Next, what about a zero-length buffer?

TEST(itoa, zero_space)
{
    char str[1];
    EXPECT_FALSE(itoaBase10(0, str, 0));
}

That one fails, so we need to add an extra check. While we're doing that, we can remove the test that the compiler warns us will always be true:

/* output is at least one digit and a terminating NUL */
if (!string || lengthOfString <= 1) { return false; }

With that working, time to add a new test. Let's make sure we succeed in printing 9 to a 2-char buffer, but fail when printing 10.

TEST(itoa, one_digit)
{
    char str[2];
    EXPECT_TRUE(itoaBase10(9, str, 2));
    EXPECT_STREQ(str, "9");
}

TEST(itoa, short_string)
{
    char str[2];
    EXPECT_FALSE(itoaBase10(10, str, 2));
}

This reveals some bugs. Firstly one_digit fails because we print a leading space for positive values, which is unlike %d conversion - apparently, this is supposed to be more like % d. Well, we can deal with that - we need to make the minimum buffer size be three characters, rather than two, and change our expectation:

/* output is at least sign char, one digit and a terminating NUL */
if (!string || lengthOfString <= 2) { return false; }
TEST(itoa, zero_space)
{
    char str[1];
    EXPECT_FALSE(itoaBase10(0, str, 0));
}

TEST(itoa, insufficient_space)
{
    char str[1];
    EXPECT_FALSE(itoaBase10(0, str, 2));
}

TEST(itoa, one_digit)
{
    char str[3];
    EXPECT_TRUE(itoaBase10(9, str, 3));
    EXPECT_STREQ(str, " 9");
}

TEST(itoa, short_string)
{
    char str[3];
    EXPECT_FALSE(itoaBase10(10, str, 3));
}

Last bug first, short_string fails because we're not actually keeping count as we output. That reveals that we're not actually tracking where we're writing to. So fix that.

if (!string || lengthOfString <= 2) { return false; }
char const *const last_pos = string + lengthOfString - 1;
// ...
while (i--)  {
    if (str >= last_pos) { return false; }

Now we have five tests that succeed. We can start working on negative numbers. Let's make sure zero formats correctly, first:

TEST(itoa, zero)
{
    char str[3];
    EXPECT_TRUE(itoaBase10(0, str, 3));
    EXPECT_STREQ(str, " 0");
}

Mmm, that one passed first time. How do we know it really works? Temporarily change " 0" to something else - say, "-0", and it fails. Good; the test works. Change it back and continue. (I won't show this procedure of testing the test on future passing tests, but be encouraged to do it anyway).


Our first tests of a negative number:

TEST(itoa, negative_one_digit)
{
    char str[3];
    EXPECT_TRUE(itoaBase10(-9, str, 3));
    EXPECT_STREQ(str, "-9");
}

TEST(itoa, negative_short_string)
{
    char str[3];
    EXPECT_FALSE(itoaBase10(-10, str, 3));
}

Well, they were easy - no fixes required.

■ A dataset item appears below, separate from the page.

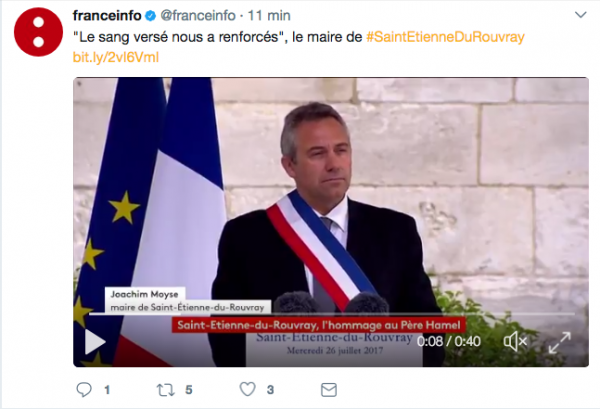Click the like count number 3

pyautogui.click(x=270, y=390)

What about the absolute limits of int32_t? We could hard-code the string outputs, but I favour using snprintf() here to save us the hard work:

#include <inttypes.h>

TEST(itoa, max_int32)
{
    char expected[12];
    char str[12];
    snprintf(expected, sizeof expected, "% " PRId32, INT32_MAX);
    EXPECT_TRUE(itoaBase10(INT32_MAX, str, sizeof str));
    EXPECT_STREQ(str, expected);
}

TEST(itoa, min_int32)
{
    char expected[12];
    char str[12];
    snprintf(expected, sizeof expected, "% " PRId32, INT32_MIN);
    EXPECT_TRUE(itoaBase10(INT32_MIN, str, sizeof str));
    EXPECT_STREQ(str, expected);
}

We could reduce the duplication in these last two tests by creating a data-driven test. That would certainly be useful if we want to add more of these specific values, but I'll leave that for now.

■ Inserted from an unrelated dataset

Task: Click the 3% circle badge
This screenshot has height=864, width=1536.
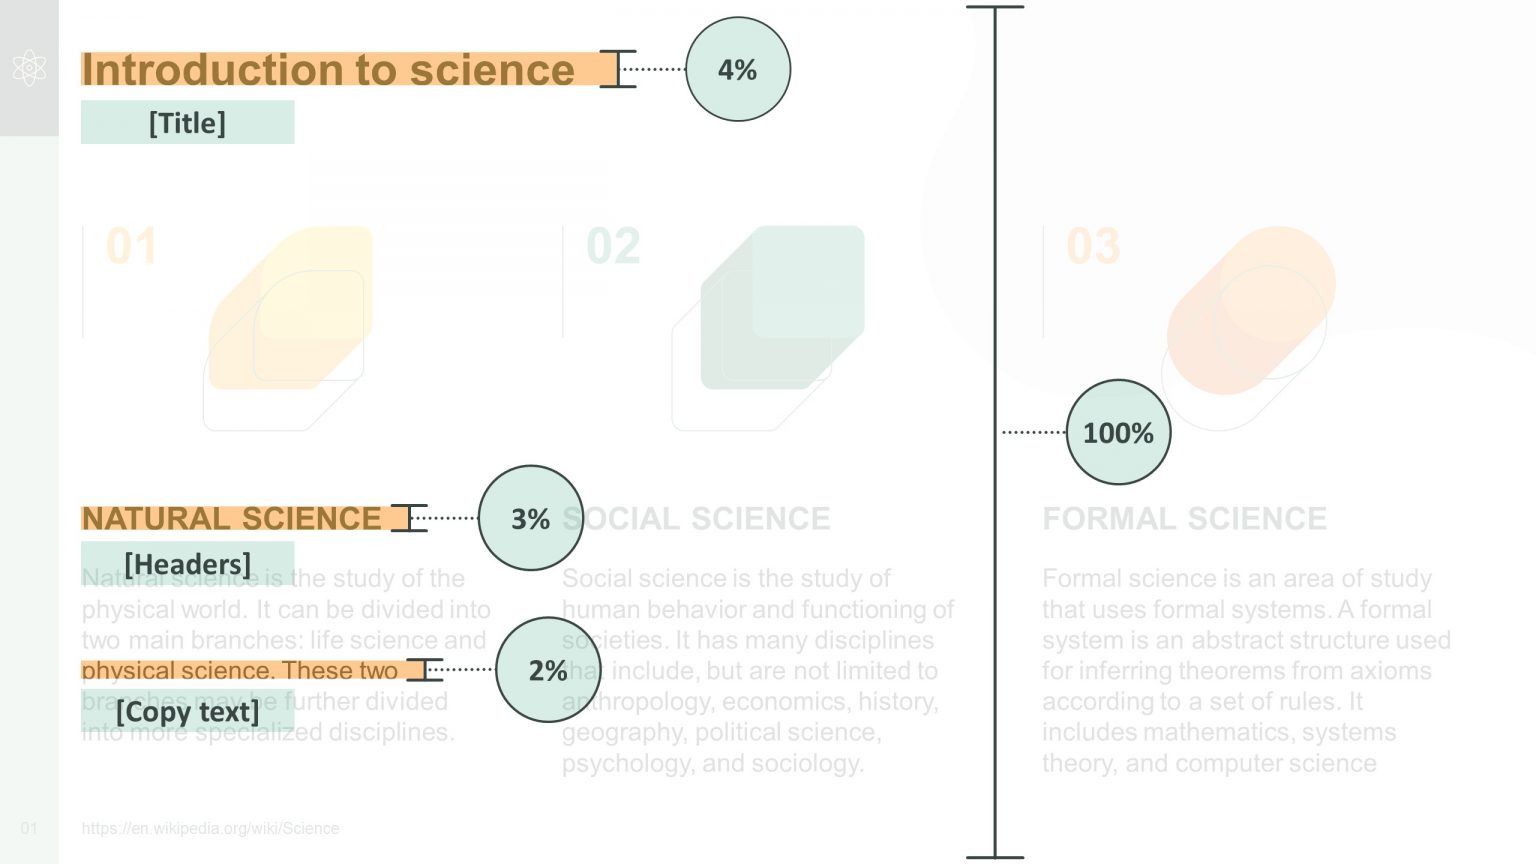Action: click(531, 518)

Now that we have some confidence in the functionality, we can start on refactoring the function.

One thing that's immediately strange is the use of int for the maximum length, when normal C code will use size_t. That's easily fixed, and we can test it instantly.

Next, do we really need that memset()? It will touch memory we're about to write anyway, and we only need a single NUL at the end of our string, so let's ditch that, and write our NUL at the end:

*str = '\0';
return true;

That change may make a very small performance improvement.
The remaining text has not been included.